6. **Multivariate forecasting**: Create 5 correlated series.
   - Compare per-series ARIMA vs. a multivariate model (VAR or a shared RNN).

---

## 7) Tips for Forecasting Labs

- **Hold-out strategy:** Use `make_train_ready(horizon=H)` to get train/val/test splits aligned with real forecasting.
- **Scaling:** Many models benefit from standardization; remember to invert transforms before evaluating.
- **Feature engineering:** Try Fourier terms and calendar dummies for seasonality in linear models.
- **Lagged features:** For tree/boosting/MLP baselines, build lagged windows of `y` and `X` (e.g., lags 1..24).
- **Evaluation:** Always compare a model to Naive/Seasonal-Naive baselines.
- **Reproducibility:** Set `random_state` and document the configuration in `meta["params"]`.

---

## 8) Troubleshooting

- **Exploding values:** Check trend slopes and AR coefficients.

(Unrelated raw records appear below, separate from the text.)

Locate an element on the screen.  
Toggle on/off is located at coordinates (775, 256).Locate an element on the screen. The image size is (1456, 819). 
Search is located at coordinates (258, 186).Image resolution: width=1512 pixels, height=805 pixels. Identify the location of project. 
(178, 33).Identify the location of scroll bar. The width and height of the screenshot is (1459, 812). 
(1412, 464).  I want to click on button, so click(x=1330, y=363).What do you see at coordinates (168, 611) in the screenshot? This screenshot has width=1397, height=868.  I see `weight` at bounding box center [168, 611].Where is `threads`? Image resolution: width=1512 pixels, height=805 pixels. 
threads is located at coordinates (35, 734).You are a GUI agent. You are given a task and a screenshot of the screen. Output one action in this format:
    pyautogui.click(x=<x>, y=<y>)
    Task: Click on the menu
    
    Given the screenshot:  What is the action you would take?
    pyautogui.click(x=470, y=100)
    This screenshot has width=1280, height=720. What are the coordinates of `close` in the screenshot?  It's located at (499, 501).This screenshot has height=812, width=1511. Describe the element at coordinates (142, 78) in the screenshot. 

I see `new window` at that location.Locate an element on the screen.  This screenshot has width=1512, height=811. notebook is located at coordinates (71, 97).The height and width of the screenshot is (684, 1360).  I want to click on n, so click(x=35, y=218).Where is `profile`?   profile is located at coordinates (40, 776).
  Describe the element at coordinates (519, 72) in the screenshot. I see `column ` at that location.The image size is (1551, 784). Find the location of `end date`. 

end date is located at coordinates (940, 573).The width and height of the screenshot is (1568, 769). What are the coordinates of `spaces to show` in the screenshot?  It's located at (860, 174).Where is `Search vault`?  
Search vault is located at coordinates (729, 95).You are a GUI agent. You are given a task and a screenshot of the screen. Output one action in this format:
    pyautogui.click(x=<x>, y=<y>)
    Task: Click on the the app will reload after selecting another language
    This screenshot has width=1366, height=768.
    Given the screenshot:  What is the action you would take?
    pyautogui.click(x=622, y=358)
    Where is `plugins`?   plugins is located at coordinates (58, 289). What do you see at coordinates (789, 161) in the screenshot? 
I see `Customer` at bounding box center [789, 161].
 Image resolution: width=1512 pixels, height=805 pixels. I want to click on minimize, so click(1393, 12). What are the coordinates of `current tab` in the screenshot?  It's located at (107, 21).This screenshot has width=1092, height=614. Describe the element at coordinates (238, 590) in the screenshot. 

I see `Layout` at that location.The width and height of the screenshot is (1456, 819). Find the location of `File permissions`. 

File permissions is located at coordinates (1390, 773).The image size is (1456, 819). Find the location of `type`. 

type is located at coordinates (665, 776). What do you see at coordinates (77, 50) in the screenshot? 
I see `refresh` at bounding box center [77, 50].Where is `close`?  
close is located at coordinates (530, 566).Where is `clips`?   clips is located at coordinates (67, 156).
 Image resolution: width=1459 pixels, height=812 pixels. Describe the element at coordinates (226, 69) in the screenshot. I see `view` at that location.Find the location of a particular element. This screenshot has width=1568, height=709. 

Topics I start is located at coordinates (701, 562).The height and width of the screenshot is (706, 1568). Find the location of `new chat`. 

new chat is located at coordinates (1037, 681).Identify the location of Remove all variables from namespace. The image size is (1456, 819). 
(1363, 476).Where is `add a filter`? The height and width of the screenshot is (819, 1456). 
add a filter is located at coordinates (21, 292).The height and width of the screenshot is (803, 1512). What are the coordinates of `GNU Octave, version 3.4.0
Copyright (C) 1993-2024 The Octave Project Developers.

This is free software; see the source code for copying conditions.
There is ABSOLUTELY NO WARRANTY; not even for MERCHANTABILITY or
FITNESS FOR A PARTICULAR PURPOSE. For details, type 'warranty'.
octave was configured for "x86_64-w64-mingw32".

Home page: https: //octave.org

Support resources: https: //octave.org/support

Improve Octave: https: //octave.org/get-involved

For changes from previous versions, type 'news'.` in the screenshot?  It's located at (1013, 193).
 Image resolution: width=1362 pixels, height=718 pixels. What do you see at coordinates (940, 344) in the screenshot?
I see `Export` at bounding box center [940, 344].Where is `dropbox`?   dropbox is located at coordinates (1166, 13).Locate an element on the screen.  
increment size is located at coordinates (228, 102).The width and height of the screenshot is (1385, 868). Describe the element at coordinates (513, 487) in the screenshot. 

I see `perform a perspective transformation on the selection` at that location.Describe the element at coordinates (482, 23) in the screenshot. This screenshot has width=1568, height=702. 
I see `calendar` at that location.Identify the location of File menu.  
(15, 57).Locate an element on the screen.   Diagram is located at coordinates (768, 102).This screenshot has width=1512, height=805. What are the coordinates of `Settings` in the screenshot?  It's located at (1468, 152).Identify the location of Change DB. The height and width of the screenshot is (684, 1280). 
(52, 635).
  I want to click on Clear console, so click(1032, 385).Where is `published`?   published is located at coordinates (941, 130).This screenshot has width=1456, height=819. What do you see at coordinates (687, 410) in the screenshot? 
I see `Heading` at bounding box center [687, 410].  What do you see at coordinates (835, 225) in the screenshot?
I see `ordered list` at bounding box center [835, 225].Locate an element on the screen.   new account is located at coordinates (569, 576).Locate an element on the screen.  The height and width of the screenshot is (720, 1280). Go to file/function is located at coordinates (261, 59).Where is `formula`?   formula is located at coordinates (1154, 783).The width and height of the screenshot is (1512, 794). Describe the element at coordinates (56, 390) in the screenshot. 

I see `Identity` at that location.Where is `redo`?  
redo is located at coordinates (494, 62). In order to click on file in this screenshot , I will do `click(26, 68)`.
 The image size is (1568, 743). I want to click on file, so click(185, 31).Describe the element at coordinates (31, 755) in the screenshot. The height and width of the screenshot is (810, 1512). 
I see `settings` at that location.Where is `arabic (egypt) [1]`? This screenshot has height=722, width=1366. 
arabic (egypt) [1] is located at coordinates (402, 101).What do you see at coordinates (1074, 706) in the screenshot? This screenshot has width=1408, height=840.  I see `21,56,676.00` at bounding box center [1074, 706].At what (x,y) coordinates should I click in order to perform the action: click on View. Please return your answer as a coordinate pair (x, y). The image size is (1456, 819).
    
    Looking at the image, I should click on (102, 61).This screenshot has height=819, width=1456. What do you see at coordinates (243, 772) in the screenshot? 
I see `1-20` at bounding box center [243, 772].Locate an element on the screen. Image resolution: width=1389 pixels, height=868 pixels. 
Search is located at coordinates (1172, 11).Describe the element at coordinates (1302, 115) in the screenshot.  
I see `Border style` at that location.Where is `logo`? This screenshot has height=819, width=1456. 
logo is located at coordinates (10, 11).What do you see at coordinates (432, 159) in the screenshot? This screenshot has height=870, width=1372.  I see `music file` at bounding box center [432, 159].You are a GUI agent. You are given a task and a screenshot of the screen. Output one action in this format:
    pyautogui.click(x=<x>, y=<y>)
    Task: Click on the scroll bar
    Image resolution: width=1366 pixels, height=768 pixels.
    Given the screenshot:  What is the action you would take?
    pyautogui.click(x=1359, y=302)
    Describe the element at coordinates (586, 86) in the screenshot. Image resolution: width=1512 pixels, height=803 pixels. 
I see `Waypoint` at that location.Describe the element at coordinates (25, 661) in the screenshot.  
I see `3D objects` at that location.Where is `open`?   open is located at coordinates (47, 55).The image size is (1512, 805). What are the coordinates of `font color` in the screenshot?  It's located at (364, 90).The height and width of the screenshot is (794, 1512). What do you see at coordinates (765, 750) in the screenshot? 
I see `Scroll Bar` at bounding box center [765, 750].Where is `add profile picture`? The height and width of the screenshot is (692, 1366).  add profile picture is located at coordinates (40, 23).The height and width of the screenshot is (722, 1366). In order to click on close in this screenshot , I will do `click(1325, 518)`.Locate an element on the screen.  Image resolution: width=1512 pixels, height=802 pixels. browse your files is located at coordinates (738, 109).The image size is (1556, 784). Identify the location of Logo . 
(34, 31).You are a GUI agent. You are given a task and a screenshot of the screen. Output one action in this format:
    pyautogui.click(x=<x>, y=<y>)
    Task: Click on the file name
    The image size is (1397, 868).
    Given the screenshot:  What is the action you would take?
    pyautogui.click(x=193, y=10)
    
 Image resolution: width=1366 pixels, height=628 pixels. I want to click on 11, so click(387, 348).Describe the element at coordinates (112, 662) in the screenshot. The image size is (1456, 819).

For AR, keep roots outside the unit circle (|φ| < 1 as a simple rule of thumb).
- **Weird seasonality shape:** Increase `harmonics` or adjust `phase`.
- **Too many NaNs:** Reduce `missing` probabilities or `block_max`.
- **Exog mismatch:** Ensure `exog["types"]` length equals `exog["n_features"]`; set `beta` length to 1 or `n_features`.

---

## 9) License and Attribution

You may use this generator freely for teaching and student projects.
Please retain a small attribution comment if you redistribute the class in course materials.


---

## 📦 Template Patterns for Forecasting

```python
# Typical Time Series Templates
# ---------------------------------
# Each function returns (df, meta) with a clear "story".
# Students can import and call them directly, then train their model.

from typing import Tuple, Dict
import pandas as pd

def template_trend_seasonal_noise(gen) -> Tuple[pd.DataFrame, Dict]:
    """Upward trend + strong weekly seasonality + AR(1) noise."""
    return gen.make(
        n_series=1, n_steps=500, freq="D",
        trend={"type": "linear", "slope": 0.05, "intercept": 10.0},
        seasonality=[{"period": 7.0, "amplitude": 5.0, "harmonics": 2}],
        noise={"ar": [0.6], "ma": [], "sigma": 1.0}
    )

def template_regime_switch(gen) -> Tuple[pd.DataFrame, Dict]:
    """Two regimes: calm vs. volatile (level shift + variance)."""
    return gen.make(
        n_series=1, n_steps=600, freq="D",
        noise={"ar": [0.4], "sigma": 0.8},
        regime={
            "n_states": 2,
            "p": [[0.95, 0.05], [0.05, 0.95]],
            "state_bias": [0.0, 5.0],
            "state_sigma_scale": [1.0, 2.0]
        }
    )

def template_outliers_missing(gen) -> Tuple[pd.DataFrame, Dict]:
    """Weekly seasonality with injected outliers and missing blocks."""
    return gen.make(
        n_series=1, n_steps=400, freq="D",
        seasonality=[{"period": 7.0, "amplitude": 4.0}],
        noise={"sigma": 1.0},
        outliers={"prob": 0.02, "scale": 10.0},
        missing={"prob": 0.03, "block_prob": 0.02, "block_max": 7}
    )

def template_multivariate_shared(gen) -> Tuple[pd.DataFrame, Dict]:
    """5 correlated series driven by common factors + seasonality."""
    return gen.make(
        n_series=5, n_steps=500, freq="D",
        seasonality=[{"period": 7.0, "amplitude": 2.0}],
        noise={"sigma": 1.0},
        multivariate={"n_factors": 2, "mix_strength": 0.7}
    )

def template_exog_driven(gen) -> Tuple[pd.DataFrame, Dict]:
    """Series influenced by exogenous drivers (random walk + seasonal)."""
    return gen.make(
        n_series=1, n_steps=400, freq="D",
        seasonality=[{"period": 7.0, "amplitude": 2.0}],
        exog={"n_features": 2, "types": ["random_walk", "seasonal"], "beta": [0.5, -1.2]},
        noise={"sigma": 1.0}
    )
```

---

## 📊 Suggested Classroom Activities

1. **Trend + Seasonality + Noise**

   * Baseline: Naïve / ARIMA.
   * Deep learning: LSTM / Transformer should capture the seasonality well.

2. **Regime Switch**

   * Show how forecasts degrade when models assume stationarity.
   * Encourage use of attention models or regime-aware features.

3. **Outliers + Missing**

   * Test imputation strategies before forecasting.
   * Compare robust models vs. sensitive ones.

4. **Multivariate Shared Factors**

   * Encourage students to try **multivariate models** (VAR, multivariate LSTMs).
   * Show benefit of sharing information across series.

5. **Exogenous Drivers**

   * Classic causal forecasting problem.
   * Compare models with vs. without `X` inputs.